How to make your own vinaigrette:
• Vinaigrettes are a combination of oil and an acidic liquid, such as vinegar, citrus juice or wine, with herbs and spices for flavor.
• Often they include an emulsifier (an ingredient that combines substances that normally do not mix) such as mustard, to help prevent the oil and acid from separating.
• Use extra virgin olive oil (purest and most intensely flavored), assorted vinegars (balsamic, red wine, rice wine), citrus juice (fresh-squeezed lemon, lime or orange juice), or wine (our certified wine specialist recommends an unoaked chardonnay, a red pinot grigio or a viognier).
• Try different herb and spice blends for a variety of delicious flavors: Italian seasoning, lemon pepper, various Mrs. Dash blends or other herbs and spices of your choice.
• The traditional ratio is three to four parts oil to one part vinegar. For example: 3/4 cup oil and 1/4 cup vinegar or citrus juice — which makes the mixture very high in calories from the oil.
• In this recipe, the amount of acidic liquid has been increased and also diluted with a few tablespoons of water to offset some of the calories from the oil. You also want to have enough body (viscosity or thickness) so the dressing is not too watery. The touch of honey or clear agave nectar also produces a little thicker consistency to help the dressing cling to the salad.
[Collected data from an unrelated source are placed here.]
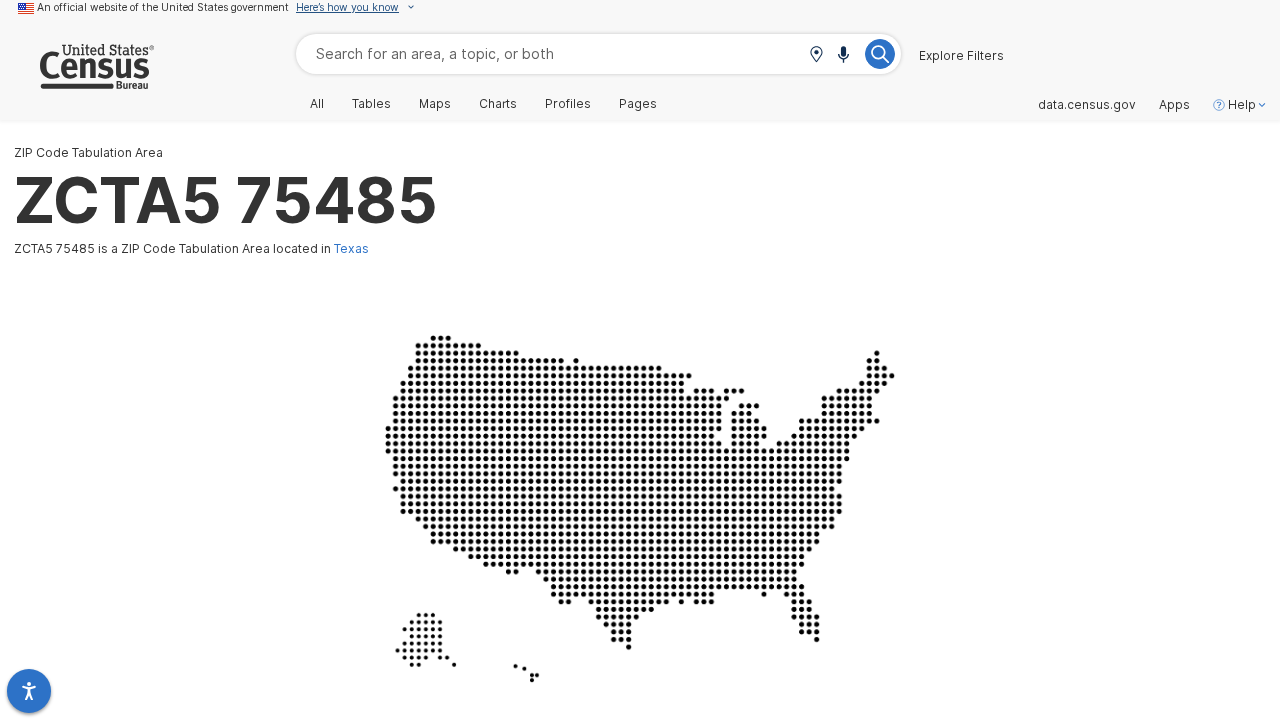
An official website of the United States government (163, 7)
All (317, 104)
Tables (371, 104)
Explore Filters (961, 56)
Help (1242, 105)
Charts (498, 104)
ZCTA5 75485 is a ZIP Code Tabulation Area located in (191, 248)
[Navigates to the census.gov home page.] (77, 81)
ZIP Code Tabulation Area (88, 152)
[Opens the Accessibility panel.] (29, 691)
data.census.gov (1087, 105)
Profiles (568, 104)
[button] (816, 55)
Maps (435, 104)
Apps (1174, 105)
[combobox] (598, 53)
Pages (638, 104)
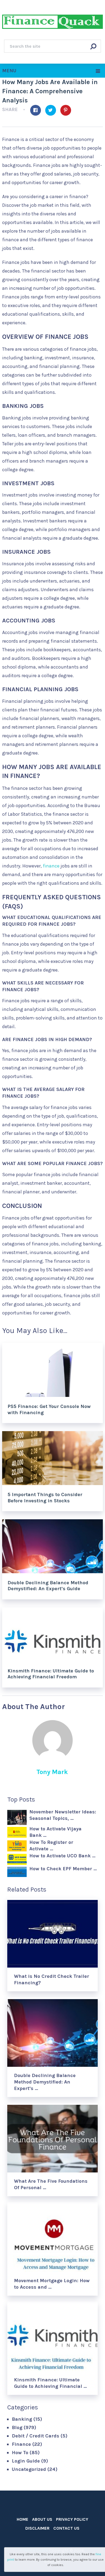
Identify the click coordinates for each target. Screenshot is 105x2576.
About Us (42, 2519)
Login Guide (26, 2461)
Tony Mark (52, 1772)
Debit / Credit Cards (35, 2436)
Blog (17, 2427)
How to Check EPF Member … (63, 1869)
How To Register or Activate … (51, 1845)
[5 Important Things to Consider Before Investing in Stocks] (52, 1458)
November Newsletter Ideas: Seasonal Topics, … (62, 1815)
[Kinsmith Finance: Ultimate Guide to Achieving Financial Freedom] (52, 1634)
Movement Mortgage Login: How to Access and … (52, 2284)
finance (51, 866)
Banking (22, 2419)
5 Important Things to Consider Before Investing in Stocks (45, 1497)
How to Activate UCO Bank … (62, 1856)
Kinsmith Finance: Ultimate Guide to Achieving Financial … (50, 2383)
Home (22, 2519)
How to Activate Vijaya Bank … (55, 1832)
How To (20, 2453)
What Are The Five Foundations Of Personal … (51, 2184)
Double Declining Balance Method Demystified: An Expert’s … (45, 2081)
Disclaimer (37, 2528)
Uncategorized (29, 2469)
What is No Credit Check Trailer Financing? (51, 1979)
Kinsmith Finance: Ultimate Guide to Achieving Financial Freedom (51, 1674)
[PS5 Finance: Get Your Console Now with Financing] (52, 1370)
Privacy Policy (72, 2519)
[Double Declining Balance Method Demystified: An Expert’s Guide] (52, 1546)
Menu (9, 71)
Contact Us (66, 2528)
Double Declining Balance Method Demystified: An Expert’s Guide (48, 1586)
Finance (21, 2444)
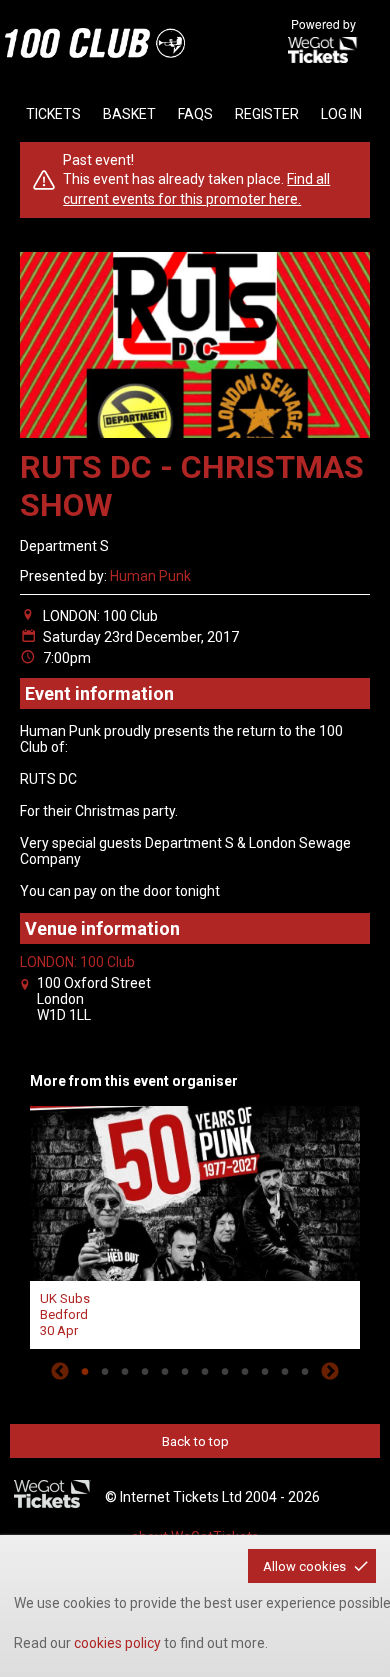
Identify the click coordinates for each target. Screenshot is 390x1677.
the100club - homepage (95, 43)
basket (129, 114)
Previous (60, 1371)
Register (267, 114)
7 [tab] (205, 1371)
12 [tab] (305, 1371)
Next (330, 1371)
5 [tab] (165, 1371)
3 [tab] (125, 1371)
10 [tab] (265, 1371)
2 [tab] (105, 1371)
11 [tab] (285, 1371)
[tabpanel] (195, 1225)
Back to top (195, 1441)
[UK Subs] (195, 1191)
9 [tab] (245, 1371)
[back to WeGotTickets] (52, 1495)
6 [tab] (185, 1371)
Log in (341, 114)
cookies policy (117, 1643)
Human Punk (150, 576)
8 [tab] (225, 1371)
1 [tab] (85, 1371)
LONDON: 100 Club (77, 962)
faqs (195, 114)
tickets (53, 114)
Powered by (323, 23)
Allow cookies (304, 1566)
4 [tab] (145, 1371)
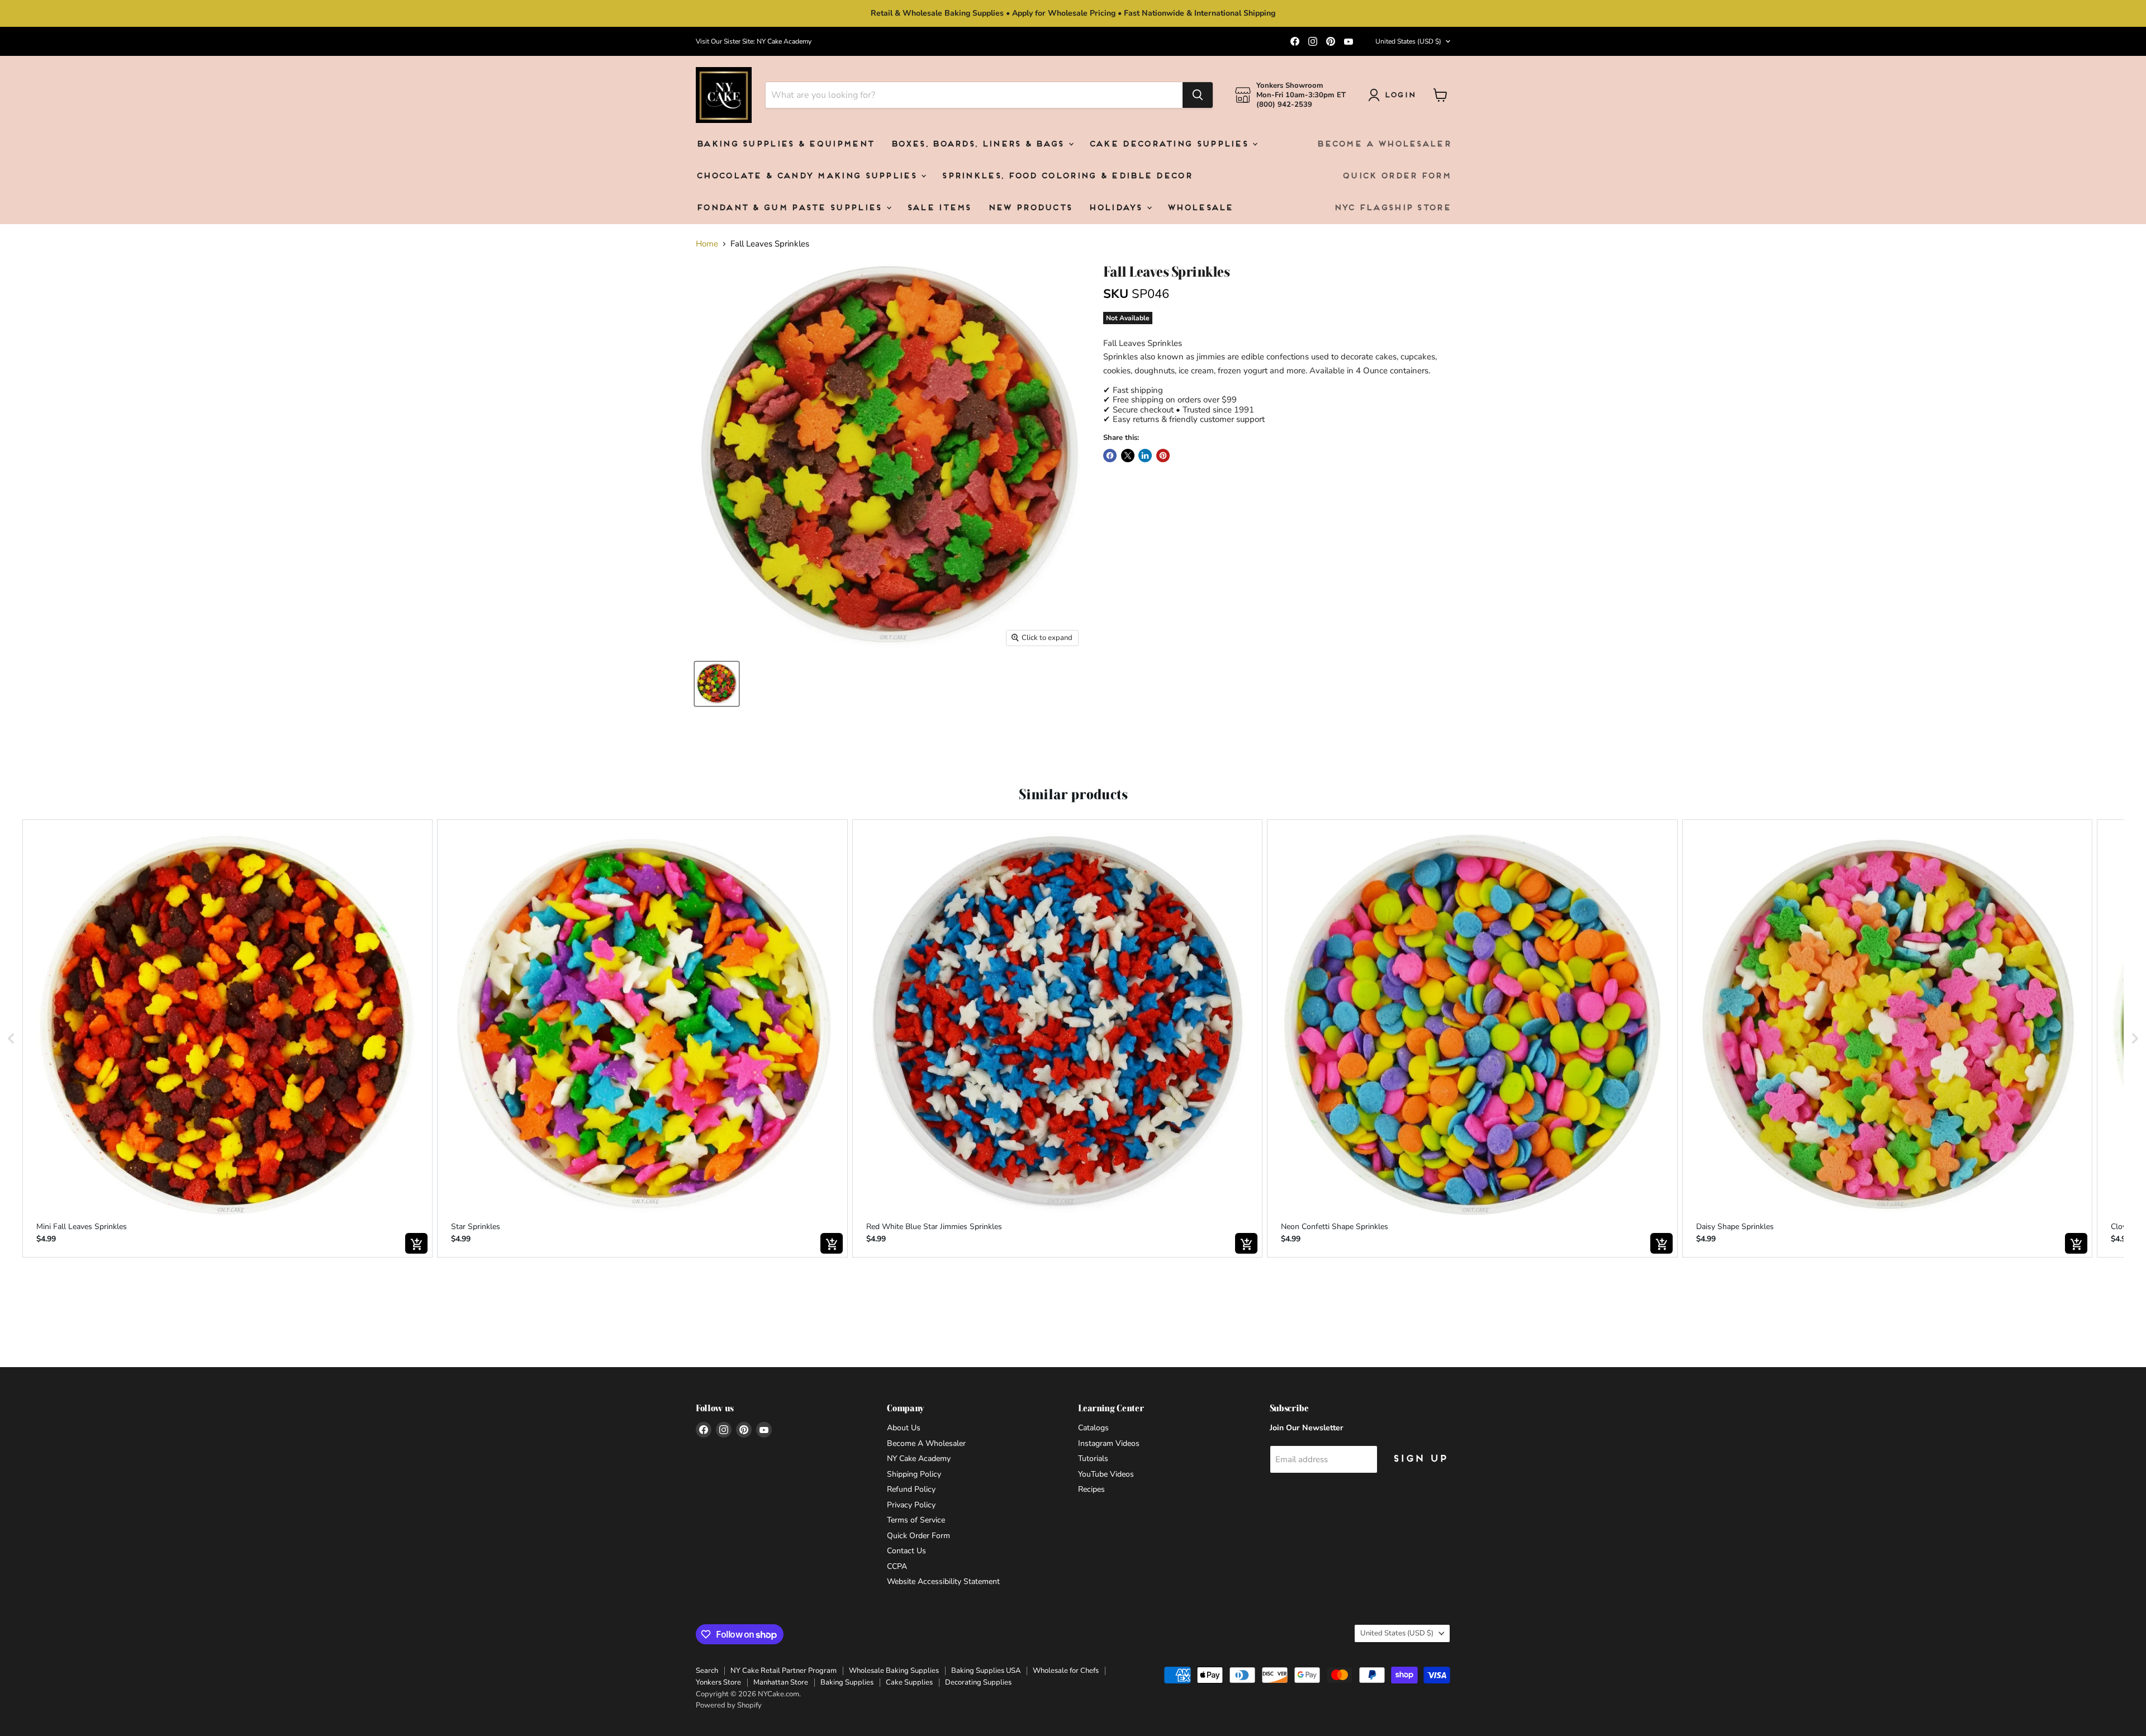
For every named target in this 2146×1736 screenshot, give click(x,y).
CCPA (897, 1566)
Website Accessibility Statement (943, 1581)
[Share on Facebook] (1110, 455)
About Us (903, 1427)
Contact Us (906, 1550)
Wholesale (1200, 208)
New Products (1029, 208)
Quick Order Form (1396, 176)
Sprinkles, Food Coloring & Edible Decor (1066, 176)
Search (707, 1671)
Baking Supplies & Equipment (784, 144)
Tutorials (1093, 1458)
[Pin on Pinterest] (1163, 455)
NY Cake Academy (919, 1458)
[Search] (1198, 95)
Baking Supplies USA (985, 1671)
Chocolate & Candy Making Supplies (808, 176)
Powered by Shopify (729, 1705)
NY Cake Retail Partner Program (783, 1671)
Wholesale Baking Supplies (894, 1671)
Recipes (1091, 1489)
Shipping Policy (914, 1474)
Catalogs (1093, 1427)
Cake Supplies (909, 1682)
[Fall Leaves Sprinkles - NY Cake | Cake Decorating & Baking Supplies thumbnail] (717, 684)
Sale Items (938, 208)
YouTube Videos (1106, 1474)
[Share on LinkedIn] (1145, 455)
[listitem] (227, 1038)
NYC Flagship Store (1391, 208)
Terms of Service (916, 1520)
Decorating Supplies (978, 1682)
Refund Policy (911, 1489)
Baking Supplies (846, 1682)
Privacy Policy (911, 1505)
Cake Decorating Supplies (1170, 144)
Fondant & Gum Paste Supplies (790, 208)
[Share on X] (1127, 455)
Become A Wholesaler (1383, 144)
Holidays (1117, 208)
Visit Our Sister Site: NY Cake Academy (753, 41)
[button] (11, 1038)
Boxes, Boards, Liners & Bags (978, 144)
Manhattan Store (780, 1682)
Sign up (1419, 1459)
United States (1408, 41)
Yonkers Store (718, 1682)
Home (707, 244)
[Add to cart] (416, 1243)
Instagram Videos (1109, 1443)
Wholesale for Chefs (1066, 1671)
• Recommended ratio: You need about one tablespoon vinaigrette for two cups salad greens. Remember to add the vinaigrette gradually, toss and taste. You can always add more dressing if you like.
All you need:
1/3 cup extra virgin olive oil (EVOO)
1/2 cup acidic liquid (vinegar, citrus juice or wine)
2 tablespoons water
1 tablespoon minced shallot or onion
1 garlic clove, minced
1 teaspoon honey or clear agave nectar, optional
2 teaspoons dried herbs
½ teaspoon sea salt
Freshly ground pepper, to taste
All you do:
Whisk all ingredients together in a bowl until well combined.
• Add 2 teaspoons of Dijon mustard as an emulsifier if desired.
• Try assorted herbs and spices for a variety of tasty flavors. Some delicious ideas include oregano, rosemary, parsley, Italian blends, lemon pepper, etc.
• Store in refrigerator for up to three days.
This information is not intended as medical advice. Please consult a medical professional for individual advice.
Amy Pleimling is the dietitian for the Hy-Vee grocery store in Albert Lea.